In particolar modo spiccano Nicola Nocella ed Ileana D'Ambra, rispettivamente nella parte di Michele e della sua consorte, entrambi abilissimi a simulare ogni cambio emotivo nel corso del film, dalla feroce ambizione iniziale all'irrefrenabile pazzia che conduce al tragico epilogo della storia. Nocella dà vita ad un Macbeth per certi versi inedito, silenzioso e taciturno e decisamente più remissivo della controparte teatrale almeno all'inizio del lungometraggio, mentre la D'Ambra, luciferina e spietata, costruisce una Lady Macbeth perfetta, forse ancora più terrificante della versione originale perché calcolatrice ancora prima degli eventi che abbiamo visto nella pellicola. Piccole note negative sono da segnalare nel sonoro che, per quanto sia riuscito nel suo essere martellante in determinate scene dell'opera, è calibrato un po' male, registrando dei picchi di volume troppo alti. Per quanto riguarda gli effetti speciali, specialmente nelle sequenze conclusive, si nota fin troppo artificio ed esagerazione, dove forse sarebbe stato meglio seguire la strada della suggestione e del pathos seguita fino a quel momento.
Conclusioni
La nostra recensione de Il maledetto è un invito a recuperare un lungometraggio italiano originale e creativo, nonostante si appoggi ad un grande mito del teatro inglese. Un progetto che, registicamente parlando, fonde con rigore ma anche con spirito innovativo il gangster movie e il pathos teatrale, con echi lynchiani che non passano inosservati. A livello narrativo, Base semina la storia di tanti collegamenti con la tragedia, usando un particolare mezzo espressivo: il dialetto pugliese che diventa inaspettatamente il veicolo delle parole di Shakespeare.
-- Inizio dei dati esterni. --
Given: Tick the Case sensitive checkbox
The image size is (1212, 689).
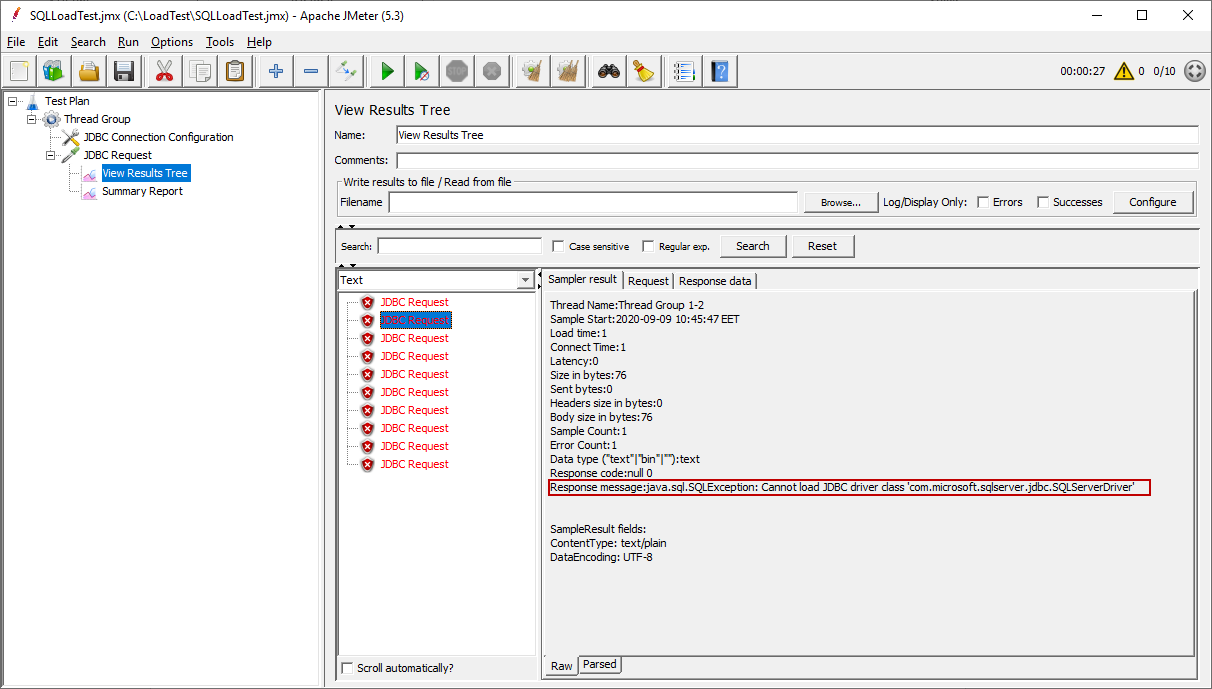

Eccezionali gli attori, in particolare Nicola Nocella e Ileana D’Ambra, mentre si nota un bilanciamento non proprio efficace del sonoro e alcuni effetti speciali posticci.
Perché ci piace
- La tragedia shakesperiana funziona anche in Puglia, tra gangster movie ed echi lynchiani.
- Attori talentuosi e casting azzeccato.
- L'uso del dialetto si fonde al pathos teatrale.
Cosa non va
- Effetti speciali troppo artificiosi.
- Sonoro non perfettamente calibrato.